I ask the Minister now to take advantage of this Money Resolution to drop these penny-halfpenny and two-pence-halfpenny calculations which have been gone through on the Second Reading, to do the decent thing in this matter and give a lump sum of an equal amount to every beneficiary who, he has indicated, will benefit, due to this Bill. It is evident that nobody in this House, so far as we can judge from the speeches, is going to ask for any division on this. The humiliation involved in having to walk through the Lobbies of this House and vote for this measure would be far greater than the callousness displayed by the person who would vote against it. It is the meanness and miserliness of it that I am objecting to here.

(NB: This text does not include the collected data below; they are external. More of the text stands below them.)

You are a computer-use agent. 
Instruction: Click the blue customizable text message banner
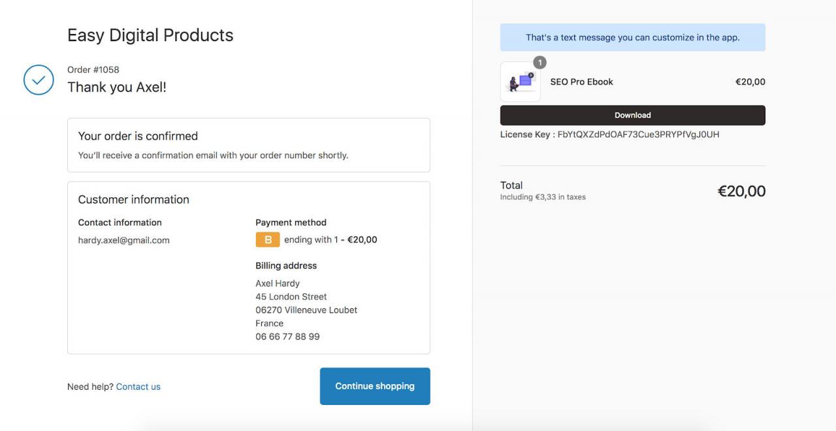coord(632,38)
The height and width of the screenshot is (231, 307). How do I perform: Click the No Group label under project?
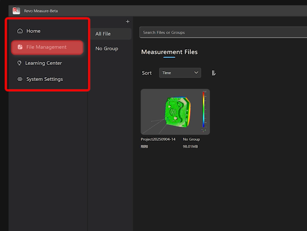coord(191,139)
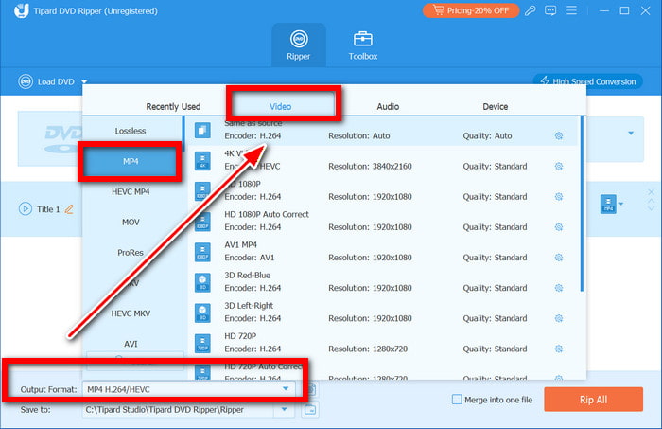The height and width of the screenshot is (429, 662).
Task: Click the key register icon
Action: pyautogui.click(x=531, y=11)
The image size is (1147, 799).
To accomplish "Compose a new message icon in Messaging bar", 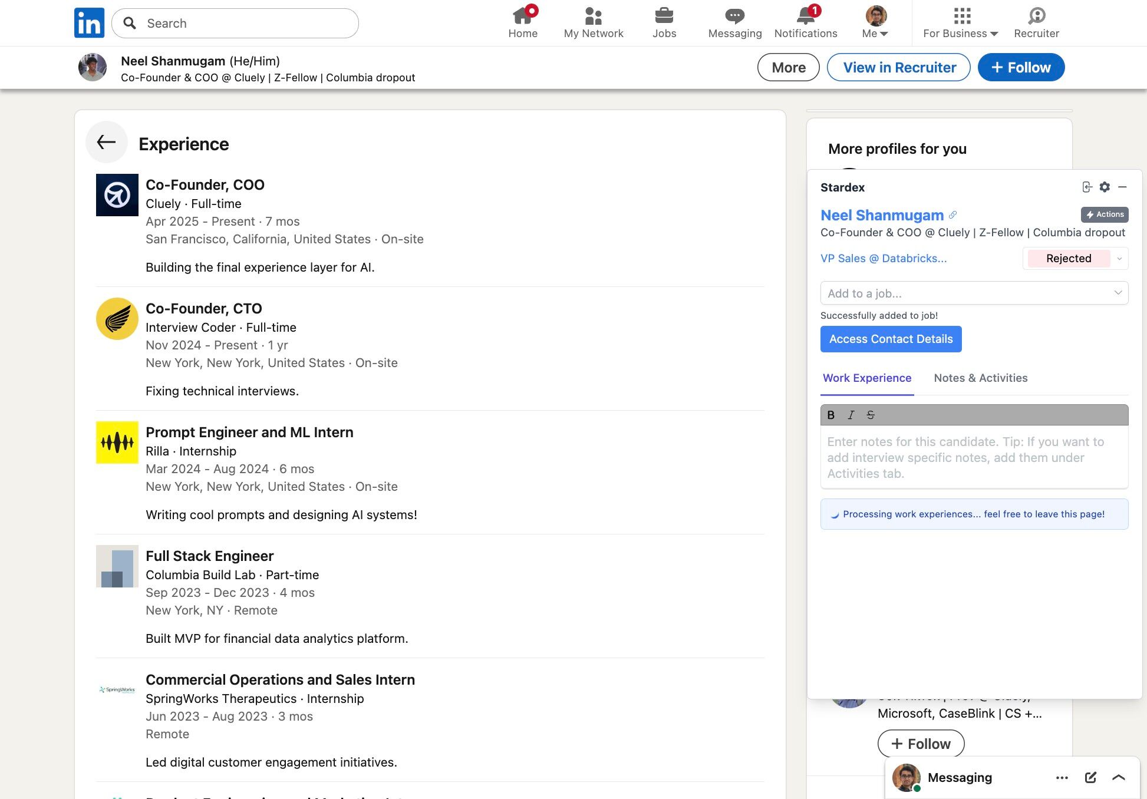I will (1090, 777).
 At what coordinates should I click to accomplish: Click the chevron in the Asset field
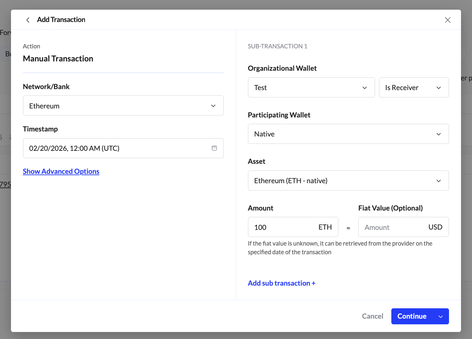pyautogui.click(x=439, y=181)
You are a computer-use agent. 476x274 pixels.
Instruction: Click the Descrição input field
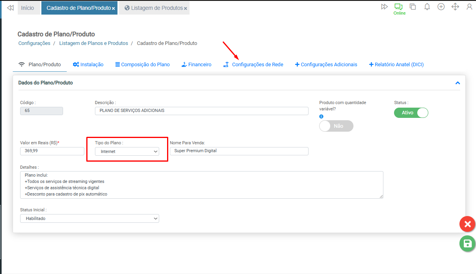(x=201, y=111)
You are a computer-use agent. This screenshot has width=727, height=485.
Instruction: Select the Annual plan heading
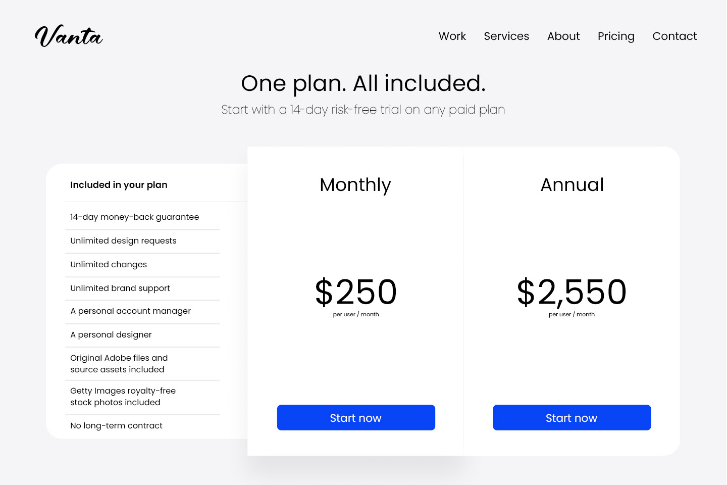pos(572,185)
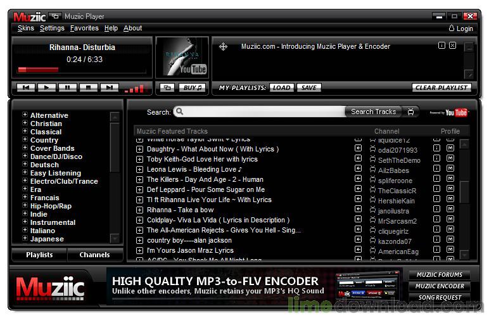The image size is (489, 325).
Task: Click the Play button in transport controls
Action: (46, 88)
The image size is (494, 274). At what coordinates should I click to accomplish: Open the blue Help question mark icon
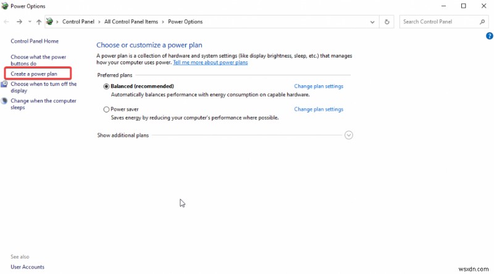coord(489,36)
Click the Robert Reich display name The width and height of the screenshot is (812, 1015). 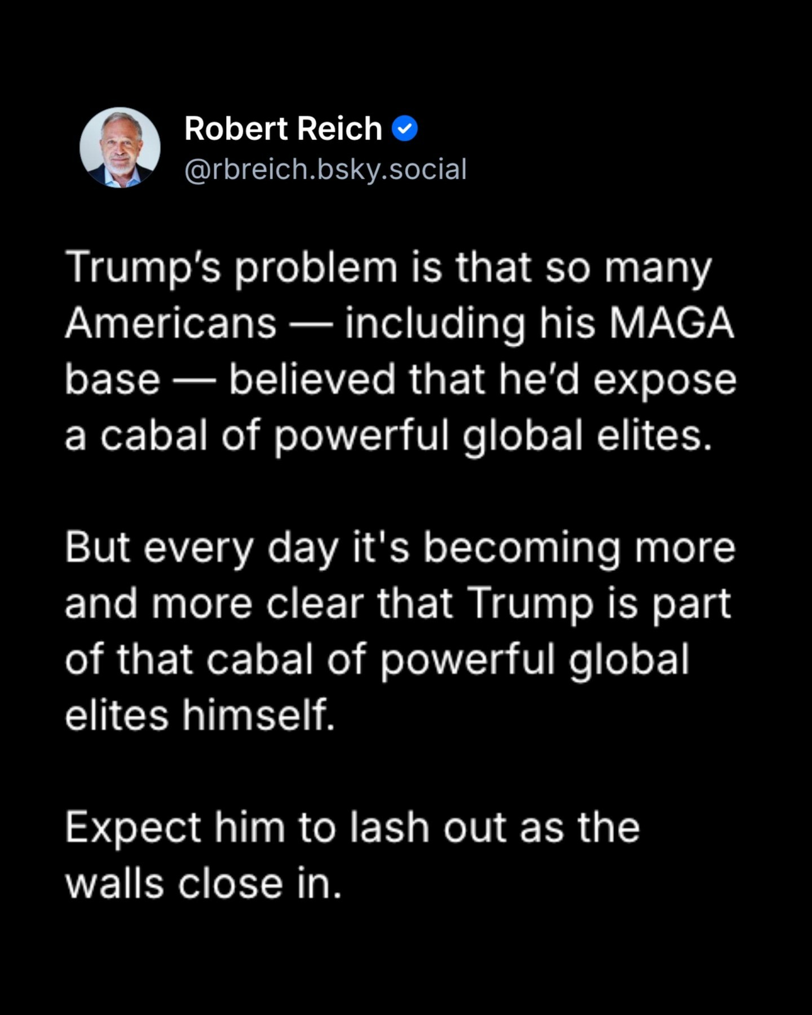click(x=283, y=129)
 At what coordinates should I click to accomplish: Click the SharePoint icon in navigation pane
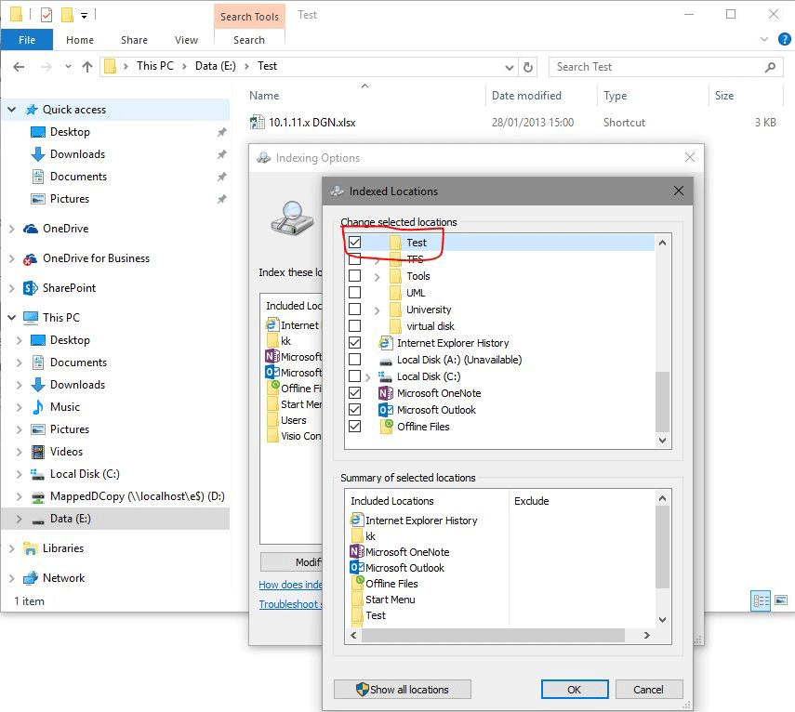point(30,288)
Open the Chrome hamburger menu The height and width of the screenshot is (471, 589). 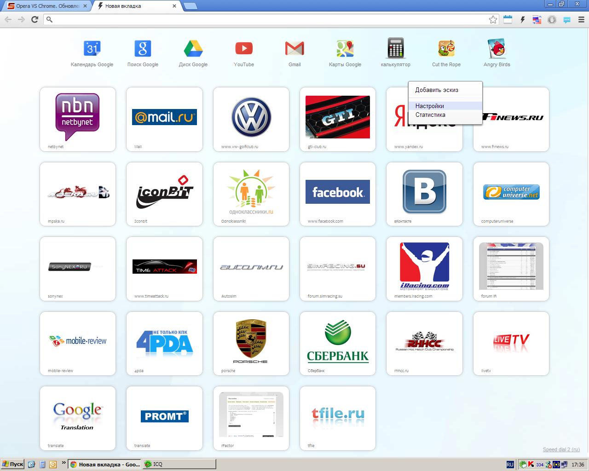[x=581, y=19]
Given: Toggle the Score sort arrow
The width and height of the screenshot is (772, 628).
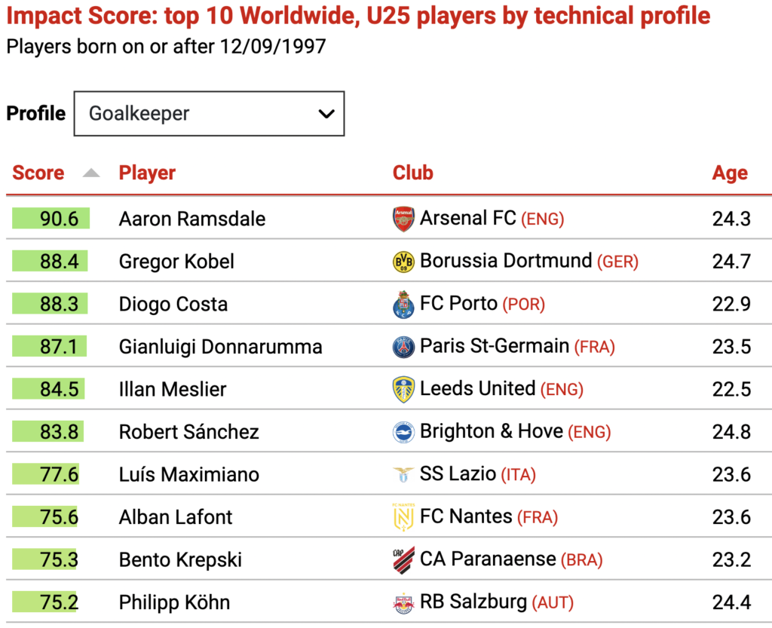Looking at the screenshot, I should 91,173.
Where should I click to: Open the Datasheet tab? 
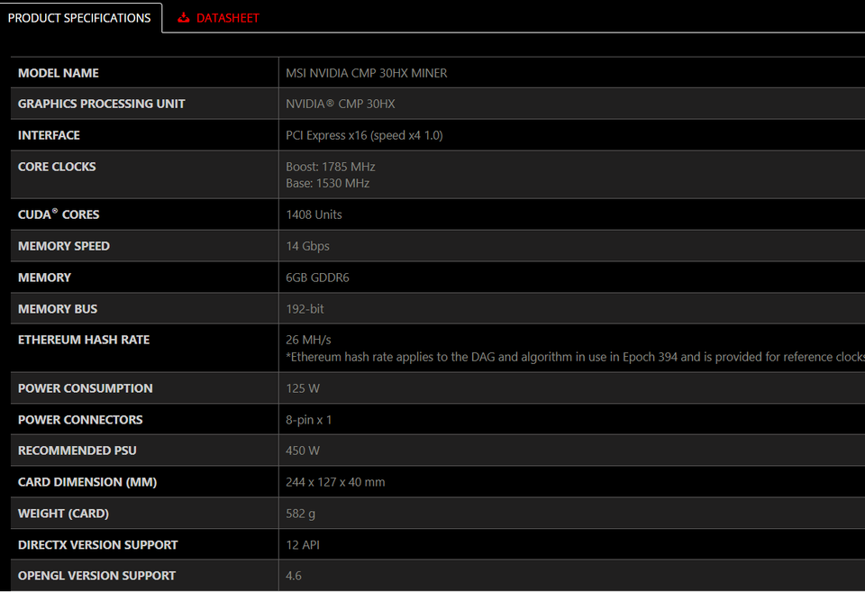pos(227,18)
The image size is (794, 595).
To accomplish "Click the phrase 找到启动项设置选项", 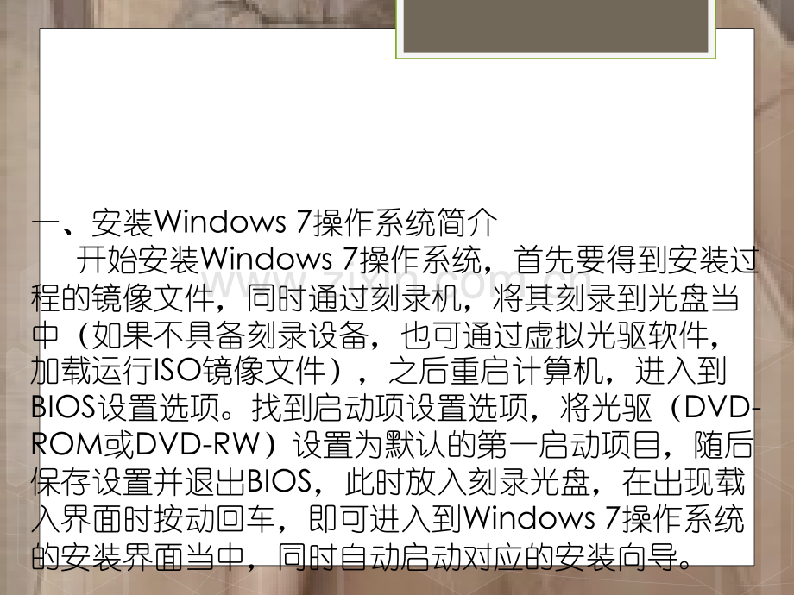I will [x=390, y=408].
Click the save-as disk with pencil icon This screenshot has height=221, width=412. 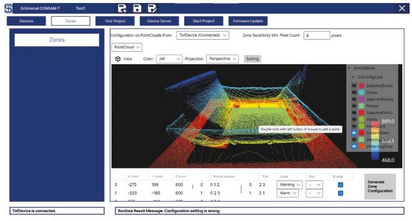pos(152,8)
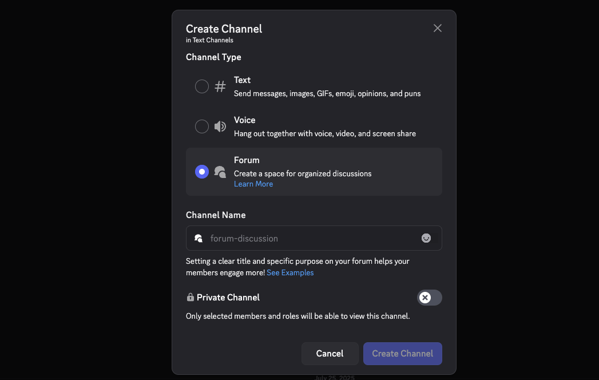Screen dimensions: 599x380
Task: Close the Create Channel dialog with X
Action: pyautogui.click(x=438, y=28)
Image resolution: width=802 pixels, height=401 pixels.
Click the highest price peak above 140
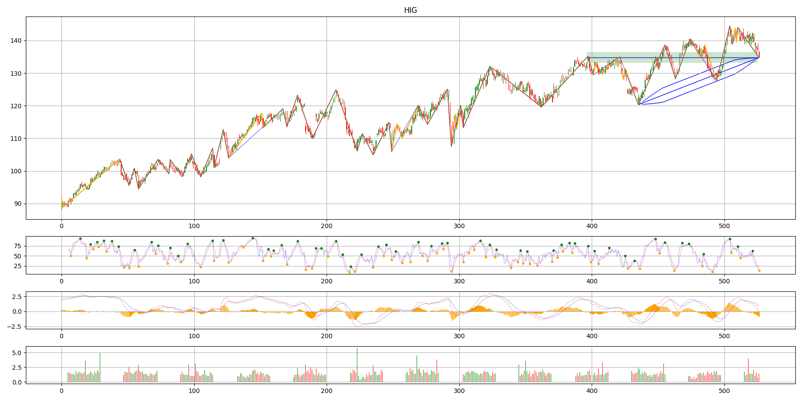tap(729, 26)
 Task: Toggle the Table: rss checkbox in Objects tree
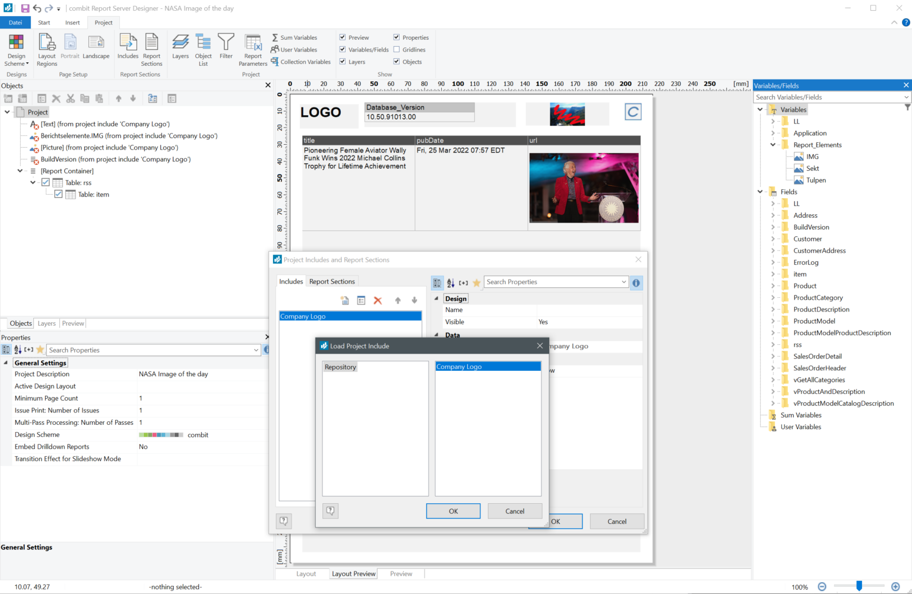[x=46, y=182]

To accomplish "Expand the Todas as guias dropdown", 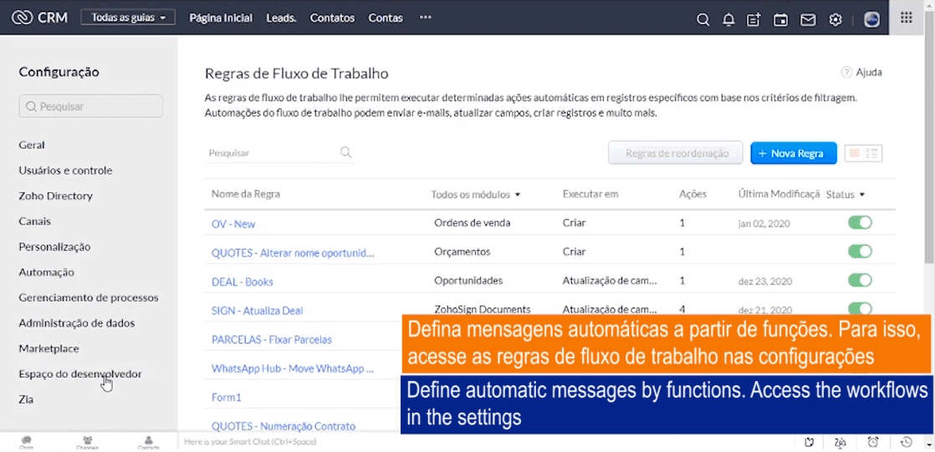I will [x=128, y=18].
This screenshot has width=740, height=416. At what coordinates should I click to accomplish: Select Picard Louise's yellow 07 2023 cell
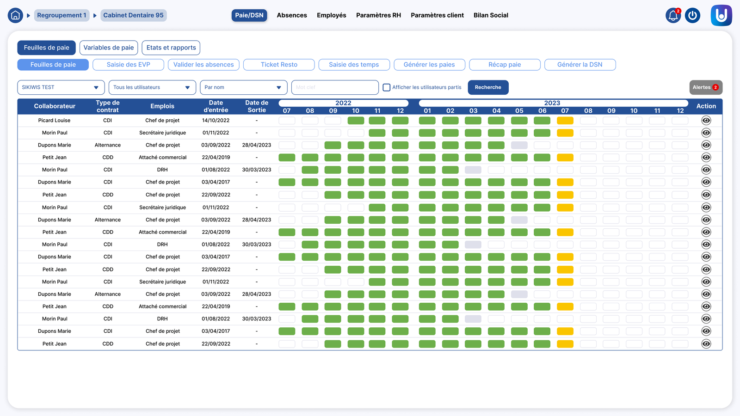[565, 120]
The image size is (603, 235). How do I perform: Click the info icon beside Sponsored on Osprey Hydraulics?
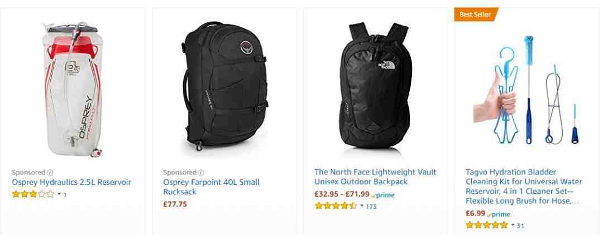click(50, 173)
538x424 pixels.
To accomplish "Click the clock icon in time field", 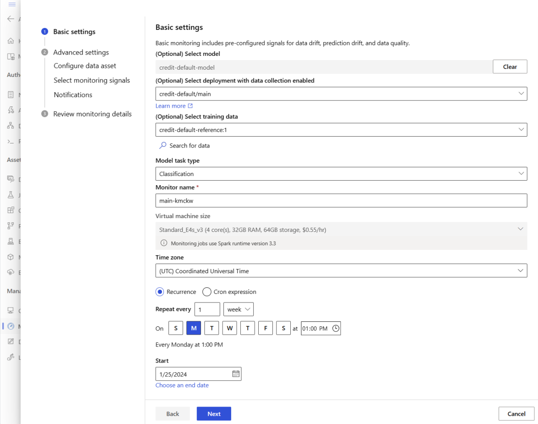I will [336, 328].
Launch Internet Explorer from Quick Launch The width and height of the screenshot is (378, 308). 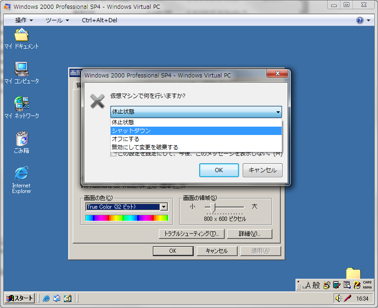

After all, it is only one payment and the Tánaiste, at least, has some sense of humour and sufficient sagacity to avoid the grotesque by not having this payment made weekly. Seeing that it is to be made only in one lump sum, I think the Minister ought to do the decent thing, seeing that it is the season of Christmas, and increase that lump sum from £250,000, to £500,000. After all, the Government was able to find £1,000,000 of back money, which we said was not there, to pay several categories of public servants. The money was not there and the Government has had to put the State in pawn to find that £1,000,000 and other commitments. Here is a limited number of categories of very deserving people and I think this is a very mean way of dealing with them. It would be far better not to have brought them in at all.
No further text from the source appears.